[PROMPT A] In the bankruptcy filings report, by what percentage did chapter 7 filings rise in April compared with the previous April?
[PROMPT B] Write what comes next in the bankruptcy filings report, picking up after its final sentence.

[PASSAGE SHOWN]
[Start of section]

In April 2024, total bankruptcy filings surged by 28.5 percent compared to April 2023, marking a significant uptick even after adjusting for two extra weekdays this year, with filings increasing by over 20 percent. This exceeds last year’s increase of 17.6 percent, maintaining a consistent upward trend in 2024.
A Closer Look by Chapter
For the sixteenth consecutive month, the rise in filings was reflected in all major consumer and business chapters of the Bankruptcy Code.
Pandemic-era cash assistance has been spent, savings are dwindling, and those in financial distress are increasingly turning to chapter 7 relief. More than 60 percent of all bankruptcy debtors file under chapter 7, which allows them to discharge debts by giving up non-exempt property. In April, the number of chapter 7s exploded by 31.5 percent compared to the previous April. This hefty increase reflected the most significant growth in chapter 7 filings in 15 years.

[End of section]

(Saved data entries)
[Start of section]

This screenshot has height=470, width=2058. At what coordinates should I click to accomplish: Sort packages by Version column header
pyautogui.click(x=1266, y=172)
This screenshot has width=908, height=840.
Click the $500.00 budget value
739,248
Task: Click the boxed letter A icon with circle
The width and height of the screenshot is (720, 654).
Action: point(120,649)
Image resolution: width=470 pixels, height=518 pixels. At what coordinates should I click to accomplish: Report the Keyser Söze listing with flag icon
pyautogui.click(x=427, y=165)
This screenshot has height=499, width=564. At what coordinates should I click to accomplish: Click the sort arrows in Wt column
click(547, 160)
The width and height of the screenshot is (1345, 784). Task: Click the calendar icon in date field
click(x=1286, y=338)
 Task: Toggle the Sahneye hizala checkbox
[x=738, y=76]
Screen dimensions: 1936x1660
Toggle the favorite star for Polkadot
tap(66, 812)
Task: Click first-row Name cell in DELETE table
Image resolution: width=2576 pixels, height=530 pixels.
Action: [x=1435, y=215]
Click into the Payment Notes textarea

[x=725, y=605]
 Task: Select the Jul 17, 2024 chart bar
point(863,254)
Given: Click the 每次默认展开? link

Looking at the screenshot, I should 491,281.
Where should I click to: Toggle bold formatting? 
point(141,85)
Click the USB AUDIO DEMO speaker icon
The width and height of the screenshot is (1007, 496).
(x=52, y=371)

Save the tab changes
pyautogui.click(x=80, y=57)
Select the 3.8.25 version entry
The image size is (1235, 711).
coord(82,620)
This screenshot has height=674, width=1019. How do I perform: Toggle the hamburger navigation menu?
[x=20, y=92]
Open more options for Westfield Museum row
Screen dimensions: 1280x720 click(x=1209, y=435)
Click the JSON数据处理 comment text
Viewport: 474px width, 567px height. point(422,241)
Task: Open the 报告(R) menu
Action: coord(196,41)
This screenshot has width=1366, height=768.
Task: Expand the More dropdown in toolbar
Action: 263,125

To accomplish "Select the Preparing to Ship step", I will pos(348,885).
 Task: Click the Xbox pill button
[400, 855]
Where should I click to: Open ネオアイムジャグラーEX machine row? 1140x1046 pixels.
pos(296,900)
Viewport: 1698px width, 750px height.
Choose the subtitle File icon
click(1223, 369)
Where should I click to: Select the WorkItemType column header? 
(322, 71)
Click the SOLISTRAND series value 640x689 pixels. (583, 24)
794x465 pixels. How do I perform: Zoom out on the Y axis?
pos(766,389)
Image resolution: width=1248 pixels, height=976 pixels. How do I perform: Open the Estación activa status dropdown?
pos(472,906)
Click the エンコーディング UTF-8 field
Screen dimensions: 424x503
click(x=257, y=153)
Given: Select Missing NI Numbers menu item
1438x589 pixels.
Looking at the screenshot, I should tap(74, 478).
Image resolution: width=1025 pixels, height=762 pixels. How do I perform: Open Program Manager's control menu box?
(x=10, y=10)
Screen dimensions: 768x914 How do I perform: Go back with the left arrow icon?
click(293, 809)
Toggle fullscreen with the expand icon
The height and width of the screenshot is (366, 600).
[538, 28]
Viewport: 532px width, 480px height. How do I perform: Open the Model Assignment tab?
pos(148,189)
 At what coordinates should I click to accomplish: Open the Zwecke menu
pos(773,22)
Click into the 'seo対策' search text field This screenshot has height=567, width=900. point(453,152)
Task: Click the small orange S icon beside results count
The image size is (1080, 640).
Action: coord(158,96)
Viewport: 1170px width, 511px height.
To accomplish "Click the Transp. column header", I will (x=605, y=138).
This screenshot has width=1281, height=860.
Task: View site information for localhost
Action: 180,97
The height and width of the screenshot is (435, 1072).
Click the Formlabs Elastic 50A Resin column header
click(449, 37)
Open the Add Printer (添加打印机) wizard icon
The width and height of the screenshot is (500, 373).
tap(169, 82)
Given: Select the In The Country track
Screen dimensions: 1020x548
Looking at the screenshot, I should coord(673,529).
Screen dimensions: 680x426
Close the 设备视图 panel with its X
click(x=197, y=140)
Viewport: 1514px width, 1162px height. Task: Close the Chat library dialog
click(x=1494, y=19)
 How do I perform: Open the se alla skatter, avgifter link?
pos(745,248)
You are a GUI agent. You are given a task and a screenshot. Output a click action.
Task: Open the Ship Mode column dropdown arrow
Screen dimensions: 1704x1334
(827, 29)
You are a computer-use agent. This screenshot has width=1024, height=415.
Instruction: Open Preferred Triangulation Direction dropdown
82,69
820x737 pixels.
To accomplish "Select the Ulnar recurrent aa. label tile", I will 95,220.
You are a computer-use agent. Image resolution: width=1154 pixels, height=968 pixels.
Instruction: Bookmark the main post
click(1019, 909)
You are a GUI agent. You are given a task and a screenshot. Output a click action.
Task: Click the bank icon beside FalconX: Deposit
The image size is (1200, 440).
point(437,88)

[End of section]

[ANSWER A] 31.5 percent

[ANSWER B]
Chapter 13 wage-earner repayment plans went up by 22.5 percent, the steepest rise in chapters 13s in nearly a year. With rules that allow financially pressed individuals to keep their car, home, and other secured property, chapter 13 provides an important alternative to losing equity or refinancing at current high interest rates. Absent Congressional action, chapter 13 debt limits will be lowered in June. That could incentivize some debtors to file now rather than to wait until later when they may not qualify under chapter 13.
Chapter 11 cases – usually used by businesses seeking to reorganize -- continued their precipitous climb upward. With a 48.4 percent increase in April filings over the same month last year, chapter 11 filings are well on pace to reach pre-pandemic levels this year.
Within chapter 11, the number of small business cases filed under subchapter V precipitously rose by another 64.1 percent. Although subchapter V filings have hugely increased over the past year, some speculate that the rate of increase may go even higher because the debt eligibility limits are scheduled to drop from $7.5 million to about $3 million in June unless Congress passes legislation to extend the higher limits.
Other Economic News of Interest
On May 2nd, the Federal Open Market Committee left interest rates unchanged. The Federal Reserve issued a statement explaining the decision, including by saying that the “economic outlook is uncertain” and that it “does not expect it will be appropriate to reduce the target range [of interest rates] until it has gained greater confidence that inflation is moving sustainably toward 2 percent.”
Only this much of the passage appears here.